In Puglia e Basilicata “Non è un paese per cuochi”: il quiz a reti unificate tra gioco, risate e solidarietà

Oggi, lunedì 26 ottobre prenderà il via su 11 emittenti televisive pugliesi e lucane “Non è un paese per cuochi”, un format di cucina “a fornelli spenti”, scritto da Alessandro Tagliente e Michele Didone che ne cura anche la regia, condotto da Pako Carlucci, insieme ad Umberto Sardella e prodotto da Frog srl, con il supporto di una cordata di imprenditori, che hanno voluto sostenere l’emittenza locale.

A metà tra “Il pranzo è servito”, storico programma condotto dal mitico Corrado e “Avanti un altro” di Paolo Bonolis, “Non è un paese per cuochi” è un quiz a premi di taglio enogastronomico. In ogni puntata saranno impegnati due concorrenti, che si affronteranno a suon di giochi a risposta multipla o prove manuali sempre legate dal filo conduttore culinario, ma con divagazioni estemporanee in altri campi. Il vincitore in carica parteciperà alla puntata successiva, mentre il giocatore che avrà ottenuto un minor punteggio lascerà posto a un nuovo sfidante portandosi a casa una grande busta con i prodotti offerti dagli sponsor del programma. Il concorrente che vincerà la puntata del venerdì, l’ultima della settimana, porterà a casa un carrello della spesa pieno di prodotti ed un maxi buono spesa.

“È un programma che nasce durante il lockdown – ha spiegato il regista Michele Didone – dall’impegno della produttrice Rosanna Cannone della Frog srl. Lei ha lanciato a me e all’autore Alessandro Tagliente, l’idea di realizzare un format che parlasse dell’enogastronomia locale in quanto eccellenza del nostro territorio”.

Fondamentale per la realizzazione del quiz, format che di per sé è molto impegnativo a livello economico, è stata la rete di imprenditori che hanno scelto di supportare il progetto, spinti soprattutto dall’idea di sostenere l’emittenza televisiva locale. Caratteristica fondamentale, in questo periodo storico, è proprio che “Non è un paese per cuochi” andrà in onda su varie tv della Puglia e su TRM in Basilicata.

“Riferendoci a questi imprenditori possiamo parlare di un progetto ‘di welfare dell’emittenza locale’. Al posto di dare un capitale a una sola emittente, hanno scelto di distribuirlo a più tv, tra l’altro senza verificare il lavoro attraverso una puntata zero, ma basandosi sul background del cast. Infatti è un progetto che vede impegnate figure altamente professionali del territorio”.

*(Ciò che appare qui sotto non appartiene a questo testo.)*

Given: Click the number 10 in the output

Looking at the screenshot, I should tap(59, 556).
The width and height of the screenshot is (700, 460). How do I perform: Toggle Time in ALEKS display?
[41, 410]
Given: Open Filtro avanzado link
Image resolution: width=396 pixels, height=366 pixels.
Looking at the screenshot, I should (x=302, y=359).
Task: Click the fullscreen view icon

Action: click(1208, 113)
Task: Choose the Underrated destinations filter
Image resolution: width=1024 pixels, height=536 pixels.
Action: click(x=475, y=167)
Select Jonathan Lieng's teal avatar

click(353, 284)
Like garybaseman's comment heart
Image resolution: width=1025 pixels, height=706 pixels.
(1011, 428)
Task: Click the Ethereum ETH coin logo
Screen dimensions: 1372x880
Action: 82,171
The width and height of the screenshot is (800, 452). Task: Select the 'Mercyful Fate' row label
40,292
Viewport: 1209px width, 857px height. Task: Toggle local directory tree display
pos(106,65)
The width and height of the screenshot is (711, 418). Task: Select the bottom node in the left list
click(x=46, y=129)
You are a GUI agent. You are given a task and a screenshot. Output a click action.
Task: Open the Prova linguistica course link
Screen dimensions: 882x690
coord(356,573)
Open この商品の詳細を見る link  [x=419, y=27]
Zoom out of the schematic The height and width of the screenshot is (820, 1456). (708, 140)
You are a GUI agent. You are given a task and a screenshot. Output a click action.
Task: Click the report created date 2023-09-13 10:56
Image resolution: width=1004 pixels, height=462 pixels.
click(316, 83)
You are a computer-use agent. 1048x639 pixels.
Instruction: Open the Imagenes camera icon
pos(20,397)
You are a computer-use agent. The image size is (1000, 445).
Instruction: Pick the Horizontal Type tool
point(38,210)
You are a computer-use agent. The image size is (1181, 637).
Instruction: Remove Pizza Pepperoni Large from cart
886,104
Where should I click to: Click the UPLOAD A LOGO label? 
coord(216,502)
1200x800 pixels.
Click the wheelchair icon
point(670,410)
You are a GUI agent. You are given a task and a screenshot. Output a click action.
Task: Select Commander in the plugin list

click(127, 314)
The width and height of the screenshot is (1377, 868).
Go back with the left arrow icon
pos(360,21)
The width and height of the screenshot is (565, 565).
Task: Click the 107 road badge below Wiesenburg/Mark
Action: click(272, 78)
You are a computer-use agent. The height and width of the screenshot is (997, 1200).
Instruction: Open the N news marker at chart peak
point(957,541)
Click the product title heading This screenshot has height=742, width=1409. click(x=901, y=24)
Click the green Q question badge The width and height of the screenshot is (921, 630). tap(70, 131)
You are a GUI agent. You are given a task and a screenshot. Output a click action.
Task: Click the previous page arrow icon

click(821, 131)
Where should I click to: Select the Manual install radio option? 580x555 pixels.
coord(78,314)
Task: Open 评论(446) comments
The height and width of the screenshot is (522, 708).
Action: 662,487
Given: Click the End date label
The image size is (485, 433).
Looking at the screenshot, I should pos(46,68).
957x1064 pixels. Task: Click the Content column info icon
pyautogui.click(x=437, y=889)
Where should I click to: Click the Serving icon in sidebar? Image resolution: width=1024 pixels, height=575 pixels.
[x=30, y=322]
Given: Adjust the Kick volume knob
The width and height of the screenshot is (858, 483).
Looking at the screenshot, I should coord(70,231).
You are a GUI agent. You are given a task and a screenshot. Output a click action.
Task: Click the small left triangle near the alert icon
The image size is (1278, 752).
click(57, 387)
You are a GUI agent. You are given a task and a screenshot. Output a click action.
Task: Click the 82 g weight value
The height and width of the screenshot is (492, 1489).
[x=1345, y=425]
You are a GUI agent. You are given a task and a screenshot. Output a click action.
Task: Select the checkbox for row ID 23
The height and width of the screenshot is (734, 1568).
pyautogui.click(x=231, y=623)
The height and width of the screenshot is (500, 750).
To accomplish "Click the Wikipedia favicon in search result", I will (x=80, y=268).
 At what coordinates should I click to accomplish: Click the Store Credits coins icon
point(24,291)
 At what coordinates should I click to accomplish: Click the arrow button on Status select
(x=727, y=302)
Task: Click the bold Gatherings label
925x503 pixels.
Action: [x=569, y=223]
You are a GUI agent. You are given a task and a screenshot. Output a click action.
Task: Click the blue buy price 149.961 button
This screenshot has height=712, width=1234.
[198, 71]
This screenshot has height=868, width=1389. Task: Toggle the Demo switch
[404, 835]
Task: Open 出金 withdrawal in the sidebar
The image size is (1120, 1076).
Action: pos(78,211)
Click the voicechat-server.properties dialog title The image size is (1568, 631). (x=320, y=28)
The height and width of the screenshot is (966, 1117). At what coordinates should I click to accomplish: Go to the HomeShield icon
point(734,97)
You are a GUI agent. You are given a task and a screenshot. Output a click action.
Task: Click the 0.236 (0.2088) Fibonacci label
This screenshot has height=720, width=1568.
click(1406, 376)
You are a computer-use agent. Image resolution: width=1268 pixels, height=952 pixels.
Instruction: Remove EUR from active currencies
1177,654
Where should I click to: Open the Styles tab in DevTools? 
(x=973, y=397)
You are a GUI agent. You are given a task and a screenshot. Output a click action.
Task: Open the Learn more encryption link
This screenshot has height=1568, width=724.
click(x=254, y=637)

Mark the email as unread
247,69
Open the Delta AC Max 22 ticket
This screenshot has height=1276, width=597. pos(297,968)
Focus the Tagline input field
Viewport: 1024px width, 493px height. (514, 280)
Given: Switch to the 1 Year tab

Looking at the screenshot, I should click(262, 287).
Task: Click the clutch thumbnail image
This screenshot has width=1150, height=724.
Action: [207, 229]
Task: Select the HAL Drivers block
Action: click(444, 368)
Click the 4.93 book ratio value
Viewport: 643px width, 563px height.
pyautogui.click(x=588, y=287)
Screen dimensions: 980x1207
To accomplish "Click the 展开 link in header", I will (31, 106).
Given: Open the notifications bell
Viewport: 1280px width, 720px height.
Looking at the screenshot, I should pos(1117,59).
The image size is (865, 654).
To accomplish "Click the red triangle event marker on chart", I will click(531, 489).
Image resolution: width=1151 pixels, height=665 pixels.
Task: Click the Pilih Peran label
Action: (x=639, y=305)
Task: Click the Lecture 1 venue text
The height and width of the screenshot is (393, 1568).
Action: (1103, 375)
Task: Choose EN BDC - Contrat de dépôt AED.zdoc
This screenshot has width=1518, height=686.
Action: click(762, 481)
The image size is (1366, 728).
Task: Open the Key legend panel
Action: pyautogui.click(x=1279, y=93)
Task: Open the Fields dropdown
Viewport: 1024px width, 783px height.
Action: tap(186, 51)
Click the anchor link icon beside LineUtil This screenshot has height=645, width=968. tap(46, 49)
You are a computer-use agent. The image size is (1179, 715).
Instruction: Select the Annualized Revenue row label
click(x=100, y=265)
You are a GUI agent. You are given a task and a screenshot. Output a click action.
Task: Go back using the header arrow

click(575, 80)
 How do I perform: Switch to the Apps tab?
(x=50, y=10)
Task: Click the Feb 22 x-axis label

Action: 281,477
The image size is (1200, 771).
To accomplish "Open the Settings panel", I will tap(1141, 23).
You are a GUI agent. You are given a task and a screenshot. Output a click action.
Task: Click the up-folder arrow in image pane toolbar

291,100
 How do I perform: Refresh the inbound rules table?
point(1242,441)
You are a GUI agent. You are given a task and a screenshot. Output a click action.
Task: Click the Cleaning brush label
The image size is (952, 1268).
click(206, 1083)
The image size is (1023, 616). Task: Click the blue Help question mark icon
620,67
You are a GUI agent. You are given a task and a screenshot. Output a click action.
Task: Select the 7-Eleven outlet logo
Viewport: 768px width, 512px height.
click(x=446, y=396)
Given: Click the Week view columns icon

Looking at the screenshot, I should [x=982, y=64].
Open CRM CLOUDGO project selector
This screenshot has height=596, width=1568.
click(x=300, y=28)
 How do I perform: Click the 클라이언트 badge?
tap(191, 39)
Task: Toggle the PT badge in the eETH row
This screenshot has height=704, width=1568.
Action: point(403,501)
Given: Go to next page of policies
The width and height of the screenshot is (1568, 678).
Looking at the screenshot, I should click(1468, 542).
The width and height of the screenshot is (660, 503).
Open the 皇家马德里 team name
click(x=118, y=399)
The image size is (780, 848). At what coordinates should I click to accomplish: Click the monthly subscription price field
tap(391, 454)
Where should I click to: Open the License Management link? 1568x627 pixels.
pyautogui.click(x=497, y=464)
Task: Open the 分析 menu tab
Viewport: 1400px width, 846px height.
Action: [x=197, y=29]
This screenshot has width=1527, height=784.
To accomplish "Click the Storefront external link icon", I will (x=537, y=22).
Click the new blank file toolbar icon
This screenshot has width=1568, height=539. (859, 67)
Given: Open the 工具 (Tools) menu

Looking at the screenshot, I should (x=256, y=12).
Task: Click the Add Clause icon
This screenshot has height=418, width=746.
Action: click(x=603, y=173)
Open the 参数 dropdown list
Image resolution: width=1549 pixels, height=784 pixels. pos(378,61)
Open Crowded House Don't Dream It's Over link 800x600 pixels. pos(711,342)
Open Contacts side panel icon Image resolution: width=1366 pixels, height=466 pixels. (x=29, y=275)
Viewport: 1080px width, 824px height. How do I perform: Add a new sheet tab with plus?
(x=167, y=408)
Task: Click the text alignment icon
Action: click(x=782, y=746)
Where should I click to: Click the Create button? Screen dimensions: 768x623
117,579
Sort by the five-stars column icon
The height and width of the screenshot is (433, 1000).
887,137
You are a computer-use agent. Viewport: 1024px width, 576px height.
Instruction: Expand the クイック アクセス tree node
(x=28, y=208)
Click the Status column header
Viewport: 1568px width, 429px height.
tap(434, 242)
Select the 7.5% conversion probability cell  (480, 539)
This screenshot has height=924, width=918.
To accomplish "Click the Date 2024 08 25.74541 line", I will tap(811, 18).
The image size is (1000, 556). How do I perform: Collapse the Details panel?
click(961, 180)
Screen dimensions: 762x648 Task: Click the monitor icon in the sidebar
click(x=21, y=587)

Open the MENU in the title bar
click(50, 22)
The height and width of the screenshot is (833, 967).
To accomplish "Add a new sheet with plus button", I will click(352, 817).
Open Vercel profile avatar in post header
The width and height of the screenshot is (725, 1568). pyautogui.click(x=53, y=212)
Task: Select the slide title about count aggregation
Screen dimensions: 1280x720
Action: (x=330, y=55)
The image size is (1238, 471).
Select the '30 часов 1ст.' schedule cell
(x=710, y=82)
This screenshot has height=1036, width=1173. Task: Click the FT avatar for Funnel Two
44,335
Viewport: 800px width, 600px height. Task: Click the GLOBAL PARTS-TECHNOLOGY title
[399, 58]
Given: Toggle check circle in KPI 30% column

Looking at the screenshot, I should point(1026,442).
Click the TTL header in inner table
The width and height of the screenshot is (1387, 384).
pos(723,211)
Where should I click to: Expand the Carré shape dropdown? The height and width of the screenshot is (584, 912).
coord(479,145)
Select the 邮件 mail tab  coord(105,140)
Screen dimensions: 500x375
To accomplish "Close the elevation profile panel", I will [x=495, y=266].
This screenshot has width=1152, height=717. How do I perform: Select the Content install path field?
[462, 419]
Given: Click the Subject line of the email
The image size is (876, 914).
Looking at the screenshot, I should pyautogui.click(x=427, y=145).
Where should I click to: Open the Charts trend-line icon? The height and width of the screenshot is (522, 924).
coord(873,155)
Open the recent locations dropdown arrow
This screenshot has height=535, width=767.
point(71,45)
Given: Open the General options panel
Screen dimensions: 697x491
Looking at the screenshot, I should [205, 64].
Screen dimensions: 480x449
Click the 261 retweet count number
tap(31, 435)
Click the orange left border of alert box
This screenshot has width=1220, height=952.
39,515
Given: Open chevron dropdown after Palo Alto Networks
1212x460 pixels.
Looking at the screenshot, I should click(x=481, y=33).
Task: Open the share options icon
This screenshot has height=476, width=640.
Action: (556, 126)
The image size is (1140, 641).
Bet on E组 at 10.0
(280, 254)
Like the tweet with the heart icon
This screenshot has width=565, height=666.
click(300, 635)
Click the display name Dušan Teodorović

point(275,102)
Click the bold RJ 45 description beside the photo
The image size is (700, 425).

Sono tanti gli elementi che rendono caratteristico il programma. Ad esempio le scenografie, che curate da Martino Carucci, nome noto nel settore, hanno la particolarità di essere atipiche rispetto al trend attuale; la figura del notaio, interpretato da Umberto Sardella, che per via del lockdown lavorerà in smart working.

Le puntate, 30 in tutto, andranno in onda dal lunedì al venerdì nella fascia “pranzo”, ma ad orari diversi per ogni emittente. Di sabato a pranzo ci sarà una puntata che raccoglierà il meglio della settimana e la sera, dal 31 ottobre, saranno proposte 6 speciali dal titolo “Non è davvero un paese per cuochi”, con la partecipazione di personaggi famosi pugliesi e lucani, il cui ricavato andrà in beneficenza.